Tasks to perform:
1. According to the Claude Haiku 3.5 pricing page, what does Haiku cost per million output tokens?
2. Reproduce a passage from the Claude Haiku 3.5 pricing page word for word, starting at the words "Content moderation" and stopping after "formatting rules precisely.".
3. Take the Claude Haiku 3.5 pricing page further by writing what comes after its last sentence.

Claude Haiku 3.5 Pricing
The fastest and most affordable Claude model. Purpose-built for high-volume workloads where speed and cost matter most.
Input
$0.80
per MTok
Output
$4.00
per MTok
Cache Read
$0.08
per MTok (90% off)
Batch Input
$0.40
per MTok (50% off)
Haiku input tokens cost 3.75x less than Sonnet and 18.75x less than Opus
The Haiku Cost Advantage
Claude Haiku 3.5 is the clear choice when cost is your primary constraint. At $0.80 per million input tokens, Haiku is 3.75x cheaper than Sonnet ($3.00) and 18.75x cheaper than Opus ($15.00). Output tokens follow a similar pattern: Haiku's $4.00/MTok is 3.75x cheaper than Sonnet's $15.00 and 18.75x cheaper than Opus's $75.00.
To put that in practical terms: a request that costs $0.0135 on Sonnet (1,500 input + 600 output tokens) costs only $0.0036 on Haiku. Over 100,000 daily requests, that difference compounds to roughly $29,700/month in savings compared to Sonnet, or $133,650/month compared to Opus.
Cost per request comparison
Based on a typical request: 1,500 input tokens + 600 output tokens
Haiku 3.5
$0.0036
per request
Sonnet 4
$0.0135
3.75x more
Opus 4
$0.0675
18.75x more
Ideal Use Cases for Haiku
Classification & routing
Sort incoming requests, tag support tickets, categorise documents. Binary and multi-class classification is Haiku's sweet spot.
Entity extraction
Pull names, dates, addresses, and structured data from unstructured text. Haiku handles well-defined extraction schemas reliably.
Content moderation
Flag inappropriate content, detect spam, enforce community guidelines. Fast and cheap at scale.
Translation
Translate between languages for standard business content. Haiku handles common language pairs well at a fraction of Sonnet's cost.
Data formatting
Convert between formats (JSON, CSV, XML), clean and normalise data, transform schemas. Haiku follows formatting rules precisely.
Webhook processing
Parse incoming webhook payloads, extract relevant fields, trigger downstream actions. Sub-second latency keeps pipelines fast.
Haiku's Limitations: An Honest Assessment
Haiku is not a cheaper version of Sonnet. It is a fundamentally smaller model that trades capability for speed and cost. Being transparent about where Haiku falls short helps you avoid deploying it on tasks where it will underperform.

Listed entries:
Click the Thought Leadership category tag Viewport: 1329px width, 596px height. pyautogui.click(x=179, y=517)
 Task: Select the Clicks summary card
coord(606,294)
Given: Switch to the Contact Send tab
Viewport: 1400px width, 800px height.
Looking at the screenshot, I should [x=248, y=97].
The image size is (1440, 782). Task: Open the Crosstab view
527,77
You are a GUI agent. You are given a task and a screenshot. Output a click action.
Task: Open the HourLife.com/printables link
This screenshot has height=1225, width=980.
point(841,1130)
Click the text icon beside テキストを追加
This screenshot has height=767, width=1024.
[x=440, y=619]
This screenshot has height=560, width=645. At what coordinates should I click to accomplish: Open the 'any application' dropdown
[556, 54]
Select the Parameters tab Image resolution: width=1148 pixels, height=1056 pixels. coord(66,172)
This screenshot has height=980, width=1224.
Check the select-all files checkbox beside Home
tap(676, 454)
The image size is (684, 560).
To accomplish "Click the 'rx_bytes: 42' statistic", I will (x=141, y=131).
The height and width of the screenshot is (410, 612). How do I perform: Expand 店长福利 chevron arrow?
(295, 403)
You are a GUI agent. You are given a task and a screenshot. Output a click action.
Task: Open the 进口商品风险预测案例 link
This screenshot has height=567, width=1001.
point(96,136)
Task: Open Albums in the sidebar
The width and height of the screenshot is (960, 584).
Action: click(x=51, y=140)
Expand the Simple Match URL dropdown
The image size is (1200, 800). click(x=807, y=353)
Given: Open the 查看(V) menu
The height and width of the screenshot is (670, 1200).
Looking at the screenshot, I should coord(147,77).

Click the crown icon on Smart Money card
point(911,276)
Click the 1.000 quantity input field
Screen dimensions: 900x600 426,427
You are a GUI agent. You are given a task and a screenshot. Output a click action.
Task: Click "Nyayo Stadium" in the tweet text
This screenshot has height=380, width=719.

Task answers:
1. $4.00 per million output tokens.

2.
Content moderation
Flag inappropriate content, detect spam, enforce community guidelines. Fast and cheap at scale.
Translation
Translate between languages for standard business content. Haiku handles common language pairs well at a fraction of Sonnet's cost.
Data formatting
Convert between formats (JSON, CSV, XML), clean and normalise data, transform schemas. Haiku follows formatting rules precisely.

3.
- !Complex reasoning: Multi-step logic problems, mathematical proofs, and tasks requiring chains of dependent reasoning see noticeable quality drops compared to Sonnet.
- !Nuanced writing: Long-form content, persuasive copy, and creative writing lack the polish and sophistication of Sonnet and Opus output.
- !Ambiguous instructions: Haiku follows explicit instructions well but struggles more than Sonnet when prompts are vague or require interpretation.
- !Code generation: While Haiku can generate simple code snippets, complex functions, debugging, and architectural decisions benefit significantly from Sonnet or Opus.
- !Context utilisation: Although Haiku has a 200K context window, it does not leverage long context as effectively as Sonnet for tasks like document analysis.
- !Edge cases: In classification and extraction, Haiku handles the 90th percentile well but may miss subtle edge cases that Sonnet catches.
The key takeaway: always test Haiku on your actual data before switching from Sonnet. Run a representative sample through both models and compare outputs. If Haiku's quality is acceptable for your use case, you will save 73% or more.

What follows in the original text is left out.